Illegality 2: The law requires that a person who has
been arrested should be told the reason for his arrest. This is also a
right guaranteed under Article 13(1) of the Constitution: “…Any person
arrested shall be informed of the reason for his arrest.” However, when a
person is taken in the course of an enforced disappearance, no such
reason is given; if the actual reason was to be given, the officers
would have to say that the person is being taken for the purpose of
making him or her disappear.
Illegality 3: The lawful bases for securing an arrest
are “on two grounds only, that is to say, either because the prisoner or
person suffering restraint is accused of some offence and must be
brought before the Courts to stand his trial, or because he has been
duly convicted of some offence and must suffer punishment for it.” (AV
Dicey, An Introduction to the Study of the Law of the Constitution).
The purpose of arresting a person for an enforced disappearance is to
make him or her disappear, which, going by the past experiences in Sri
Lanka, means to kill someone and to dispose of their body in secret.
Thus, the very arrest is illegal as the purpose for which it is done is
illegal.
Illegality 4: The law requires that officers engaged in
the arrest of a person should keep notes of every event relating to the
arrest in as minute detail as possible.

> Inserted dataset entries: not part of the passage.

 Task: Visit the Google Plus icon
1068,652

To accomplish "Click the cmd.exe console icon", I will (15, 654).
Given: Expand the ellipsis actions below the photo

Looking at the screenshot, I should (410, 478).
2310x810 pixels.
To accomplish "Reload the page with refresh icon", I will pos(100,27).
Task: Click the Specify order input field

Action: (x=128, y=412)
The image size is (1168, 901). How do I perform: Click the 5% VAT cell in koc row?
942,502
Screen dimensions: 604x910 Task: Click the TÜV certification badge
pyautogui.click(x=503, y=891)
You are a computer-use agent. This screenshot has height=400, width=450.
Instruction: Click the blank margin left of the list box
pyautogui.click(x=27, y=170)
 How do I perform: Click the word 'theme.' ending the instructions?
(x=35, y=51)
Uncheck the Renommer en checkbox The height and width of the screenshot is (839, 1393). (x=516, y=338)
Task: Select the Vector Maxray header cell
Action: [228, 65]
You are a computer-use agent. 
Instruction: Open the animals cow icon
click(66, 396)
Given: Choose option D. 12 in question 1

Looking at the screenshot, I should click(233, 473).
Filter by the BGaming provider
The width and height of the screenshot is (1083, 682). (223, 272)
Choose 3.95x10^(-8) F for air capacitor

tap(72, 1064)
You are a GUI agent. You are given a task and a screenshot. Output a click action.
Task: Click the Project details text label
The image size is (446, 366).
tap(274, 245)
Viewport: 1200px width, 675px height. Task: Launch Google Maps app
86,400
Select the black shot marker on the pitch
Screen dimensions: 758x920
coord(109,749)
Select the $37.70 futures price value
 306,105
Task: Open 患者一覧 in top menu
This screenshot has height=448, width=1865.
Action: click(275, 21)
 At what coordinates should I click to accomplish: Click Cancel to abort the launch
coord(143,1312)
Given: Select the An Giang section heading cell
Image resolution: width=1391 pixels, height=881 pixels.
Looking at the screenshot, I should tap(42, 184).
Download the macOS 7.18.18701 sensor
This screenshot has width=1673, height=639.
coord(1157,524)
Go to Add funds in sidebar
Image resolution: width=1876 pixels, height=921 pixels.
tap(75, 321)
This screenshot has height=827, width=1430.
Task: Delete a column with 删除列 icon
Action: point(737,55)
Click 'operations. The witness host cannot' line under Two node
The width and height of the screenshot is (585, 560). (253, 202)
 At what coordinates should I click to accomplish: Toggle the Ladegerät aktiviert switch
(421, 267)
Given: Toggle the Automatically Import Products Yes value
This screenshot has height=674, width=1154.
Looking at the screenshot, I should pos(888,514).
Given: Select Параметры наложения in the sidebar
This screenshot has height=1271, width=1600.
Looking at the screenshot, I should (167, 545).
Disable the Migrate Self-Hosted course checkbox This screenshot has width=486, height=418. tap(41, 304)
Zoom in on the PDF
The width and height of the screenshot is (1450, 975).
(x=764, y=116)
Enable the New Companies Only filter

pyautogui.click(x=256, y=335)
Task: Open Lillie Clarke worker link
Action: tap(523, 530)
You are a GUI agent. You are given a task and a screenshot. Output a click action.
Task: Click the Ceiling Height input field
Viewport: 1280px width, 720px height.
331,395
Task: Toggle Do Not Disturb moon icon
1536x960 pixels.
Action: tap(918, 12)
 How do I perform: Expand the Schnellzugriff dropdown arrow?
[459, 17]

The purpose of such a provision
is to protect the arresting officers in the case of any inquiry into a
complaint by demonstrating that the officers have acted in the proper
manner under the given circumstances as revealed by the notes taken by
them at the time of the arrest. When a person is being arrested for the
purpose of causing an enforced disappearance, the relevant officers are
exempted from maintaining any records about the arrest. In fact, keeping
any records may amount to an admission of the arrest. By such admission
the officers become answerable for the subsequent disappearance. The
purpose of not keeping any records is a precautionary measure to avoid
liability by denying the arrest itself. Thus the officers who engage in
such activities are aware that they will be under an obligation to deny
the very acts that they are now engaged in. In this manner these
officers get entrapped in a pit of deception and thus behave very much
like criminals, who also take precautions so as to be able to deny that
they engage in any act connected to any crime that they may be charged
with.
Illegality 5: Under the law, arrested persons can only
be detained in places that are authorised to be used for detention. Such
places of detention are gazetted and known to the public. Keeping a
person in detention in a place which is not thus authorised is illegal.
However, in the case of arrests made for the purpose of causing an
enforced disappearance, they are not usually kept in authorised places
of detention. Even when they are taken to an authorised place of
detention, they will be kept there secretly and they will not be
registered in the usual forms on which all the names of persons who are
detained are supposed to be recorded. Thus, again, the officers who
engage in such activities are well aware that they are detaining the
person in an illegal manner and in an illegal place.